**PROBLEMS TO SOLVE**
**1.** From the passage on genes and cancer risk, list every gene it names by its gene symbol.
**2.** Extend the passage on genes and cancer risk, picking up right after its final sentence.

**PASSAGE PROVIDED**
——

Genetic variation in key genes in the androgen pathway is important for development of PC and may account for a considerable proportion of all cases. Carriers of five high-risk alleles in the AR, CYP17, and SRD5A2 genes are at two-fold excess risk to develop PC [Citation38]. Some variants of genes involved in androgen action have been reported conferring higher PC risk [Citation39,Citation40].

Other biological alterations, like aberrant DNA-hypermethylation, play a role in the interaction between genes and environment [Citation41,Citation42]. A recent literature review reported conflicting results about the role of vitamin-D receptor gene polymorphisms and PC development or progression, whereas polymorphisms of genes related to cell adhesion or angiogenesis appear more promising [Citation43].

Environmental and dietary risk factors and common genetic polymorphisms of genes are likely to play a major role in common forms of PC [Citation38,Citation44–48]. Gene-environment interactions are basic in cancer development, especially for low penetrance genes and their polymorphisms. In a surgery cohort, among carriers of a mutated PC susceptibility locus on chromosome 17q12 there were few men with diabetes mellitus compared with U.S. population (7% vs 21%); it is unclear if this reflects selection bias, genetic protection from PC among patients with diabetes mellitus, or both [Citation49]. Complexity of interactions between genes and environment emerges from a Chinese study [Citation50]; it suggested that genetic variants of DNA repair pathways are involved in PC aetiology, and that PC risk of patients carrying some gene variants may be modulated by preserved foods and insulin resistance. The elevated risk of aggressive PC in men with a high energy intake could be attributable to certain metabolic profiles that favor enhanced growth factor production over an increase in adiposity [Citation51]. The risk associated with FH is somewhat pronounced among taller and overweight men [Citation4,Citation52]. In many trials, obesity increases the risk of more aggressive PC, by a modulating effect of adiponectin, insulin or IGF-I, and may decrease either the occurrence or the likelihood of diagnosis of less-aggressive tumors [Citation53].

——

Stored data:
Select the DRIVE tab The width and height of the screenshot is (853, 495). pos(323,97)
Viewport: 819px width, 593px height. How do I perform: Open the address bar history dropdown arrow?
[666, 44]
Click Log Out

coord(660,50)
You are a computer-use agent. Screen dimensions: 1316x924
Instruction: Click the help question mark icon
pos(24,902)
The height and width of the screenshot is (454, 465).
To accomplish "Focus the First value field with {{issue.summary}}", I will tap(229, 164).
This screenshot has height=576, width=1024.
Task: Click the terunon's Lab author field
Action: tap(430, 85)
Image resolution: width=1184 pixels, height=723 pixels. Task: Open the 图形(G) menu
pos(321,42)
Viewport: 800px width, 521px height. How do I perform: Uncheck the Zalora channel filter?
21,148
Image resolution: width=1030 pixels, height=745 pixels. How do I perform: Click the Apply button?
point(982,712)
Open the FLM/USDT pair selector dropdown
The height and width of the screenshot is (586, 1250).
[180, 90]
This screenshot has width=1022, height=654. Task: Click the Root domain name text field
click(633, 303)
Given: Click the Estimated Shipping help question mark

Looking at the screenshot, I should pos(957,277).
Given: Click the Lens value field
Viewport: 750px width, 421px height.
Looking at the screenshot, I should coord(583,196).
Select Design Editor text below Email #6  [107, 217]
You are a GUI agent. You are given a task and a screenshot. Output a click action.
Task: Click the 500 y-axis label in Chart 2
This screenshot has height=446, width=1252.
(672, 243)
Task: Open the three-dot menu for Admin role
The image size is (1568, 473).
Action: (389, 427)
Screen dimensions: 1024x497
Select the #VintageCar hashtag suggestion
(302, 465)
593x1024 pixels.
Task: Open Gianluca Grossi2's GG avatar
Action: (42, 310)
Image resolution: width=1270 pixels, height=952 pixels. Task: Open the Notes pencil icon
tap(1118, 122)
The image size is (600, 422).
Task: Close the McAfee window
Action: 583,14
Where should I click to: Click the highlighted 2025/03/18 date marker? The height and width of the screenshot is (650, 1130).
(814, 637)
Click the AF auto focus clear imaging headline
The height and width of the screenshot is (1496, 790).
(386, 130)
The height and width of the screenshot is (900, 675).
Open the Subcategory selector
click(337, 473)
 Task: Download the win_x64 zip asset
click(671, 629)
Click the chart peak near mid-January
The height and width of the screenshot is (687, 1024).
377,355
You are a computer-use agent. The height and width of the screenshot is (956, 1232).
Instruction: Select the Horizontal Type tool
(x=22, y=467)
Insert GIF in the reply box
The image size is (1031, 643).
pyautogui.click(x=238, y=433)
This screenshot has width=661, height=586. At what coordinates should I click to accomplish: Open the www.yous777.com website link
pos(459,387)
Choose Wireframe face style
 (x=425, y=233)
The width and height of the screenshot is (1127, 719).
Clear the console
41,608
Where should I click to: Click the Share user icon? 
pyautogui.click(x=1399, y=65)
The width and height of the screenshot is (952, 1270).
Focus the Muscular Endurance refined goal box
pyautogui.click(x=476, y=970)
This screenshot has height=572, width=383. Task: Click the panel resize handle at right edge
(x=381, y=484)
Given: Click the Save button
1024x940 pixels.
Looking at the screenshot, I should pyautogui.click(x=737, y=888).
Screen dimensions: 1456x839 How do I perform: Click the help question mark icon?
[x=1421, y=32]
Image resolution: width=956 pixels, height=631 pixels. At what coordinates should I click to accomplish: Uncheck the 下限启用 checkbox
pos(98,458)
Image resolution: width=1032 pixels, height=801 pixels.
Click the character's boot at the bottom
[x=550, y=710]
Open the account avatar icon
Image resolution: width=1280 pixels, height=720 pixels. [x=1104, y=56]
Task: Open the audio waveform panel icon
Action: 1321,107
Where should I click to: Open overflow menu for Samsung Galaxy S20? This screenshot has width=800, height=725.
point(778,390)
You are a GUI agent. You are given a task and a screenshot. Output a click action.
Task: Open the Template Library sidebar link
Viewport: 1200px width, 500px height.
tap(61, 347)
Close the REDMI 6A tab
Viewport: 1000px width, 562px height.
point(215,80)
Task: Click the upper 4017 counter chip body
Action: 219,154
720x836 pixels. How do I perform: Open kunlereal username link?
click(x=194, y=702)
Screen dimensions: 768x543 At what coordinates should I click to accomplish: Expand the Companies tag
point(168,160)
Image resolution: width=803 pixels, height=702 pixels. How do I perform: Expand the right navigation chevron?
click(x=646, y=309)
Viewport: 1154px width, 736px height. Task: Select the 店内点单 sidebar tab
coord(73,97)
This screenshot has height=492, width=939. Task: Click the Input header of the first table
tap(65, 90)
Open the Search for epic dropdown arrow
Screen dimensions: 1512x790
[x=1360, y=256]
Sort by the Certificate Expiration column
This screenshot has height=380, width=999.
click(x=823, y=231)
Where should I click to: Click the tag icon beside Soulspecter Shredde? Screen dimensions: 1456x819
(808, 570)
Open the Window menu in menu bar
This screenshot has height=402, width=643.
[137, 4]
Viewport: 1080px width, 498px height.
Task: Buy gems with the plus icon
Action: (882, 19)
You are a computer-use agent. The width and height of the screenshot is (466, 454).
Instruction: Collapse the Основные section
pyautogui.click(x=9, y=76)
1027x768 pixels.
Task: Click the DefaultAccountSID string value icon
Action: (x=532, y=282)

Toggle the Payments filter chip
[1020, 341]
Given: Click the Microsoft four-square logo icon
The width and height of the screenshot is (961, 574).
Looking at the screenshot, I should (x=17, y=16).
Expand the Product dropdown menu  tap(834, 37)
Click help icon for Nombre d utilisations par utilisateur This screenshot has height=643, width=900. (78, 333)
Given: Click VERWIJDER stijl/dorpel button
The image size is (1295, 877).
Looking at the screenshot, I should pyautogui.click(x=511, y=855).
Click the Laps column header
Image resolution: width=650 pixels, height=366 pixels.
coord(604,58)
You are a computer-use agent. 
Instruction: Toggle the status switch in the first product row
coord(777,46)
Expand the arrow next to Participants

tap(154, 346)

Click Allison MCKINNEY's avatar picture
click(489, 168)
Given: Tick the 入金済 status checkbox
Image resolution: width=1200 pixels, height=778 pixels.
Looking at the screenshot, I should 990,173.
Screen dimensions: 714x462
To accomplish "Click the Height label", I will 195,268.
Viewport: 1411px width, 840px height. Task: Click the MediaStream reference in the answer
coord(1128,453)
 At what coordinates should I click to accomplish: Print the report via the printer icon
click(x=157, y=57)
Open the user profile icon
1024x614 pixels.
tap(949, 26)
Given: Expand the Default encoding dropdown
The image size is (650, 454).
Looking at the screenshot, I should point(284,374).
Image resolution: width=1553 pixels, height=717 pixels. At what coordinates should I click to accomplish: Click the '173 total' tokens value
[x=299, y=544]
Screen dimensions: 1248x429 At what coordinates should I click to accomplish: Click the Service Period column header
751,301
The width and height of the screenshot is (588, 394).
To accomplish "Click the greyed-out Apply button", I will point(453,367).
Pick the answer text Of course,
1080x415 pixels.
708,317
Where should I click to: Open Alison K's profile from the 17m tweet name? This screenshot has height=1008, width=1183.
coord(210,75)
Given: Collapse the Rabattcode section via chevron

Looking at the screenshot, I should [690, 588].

——

**ANSWERS GIVEN**
**1.** AR, CYP17, SRD5A2

**2.**
Cellular pathways disregulations of prostate cancer

While men with HPC are at increased risk for PC development at an early age, biologic behavior of these cancers remains unclear.

Except an earlier age of onset, no anatomoclinical and tumor progression peculiarities between hereditary and sporadic PC have been previously identified [Citation54]. However, regarding the expression of both androgen and estrogen receptor-related genes in sporadic and hereditary PC, the immunohistochemistry findings showed that the percentage of AR-positive cancer cells is higher in hereditary PC than in sporadic forms, whereas the mean number of oestrogen-alpha-receptor-positive stromal cells is higher in sporadic PC rather than in the hereditary one [Citation55].

Inherited mutations in candidate genes may be associated with disease prognosis if they are involved in metabolic events that lead to tumor progression. These events include regulation of somatic DNA damage or repair directly and metabolism of steroid hormones that induce the growth of PC. Therefore, some of the genes that may be considered candidates for PC initiation may also be candidates for PC progression and prognosis.

Furthermore, these associated variants at 8q24 could affect regulation or transcription of a causal gene outside the region. A strong candidate is the proto-oncogene c-myc. Whereas the individual associations of the 8q24 variants with PC are relatively modest, the risk alleles are fairly common and a combination of multiple variants showed considerably larger associations.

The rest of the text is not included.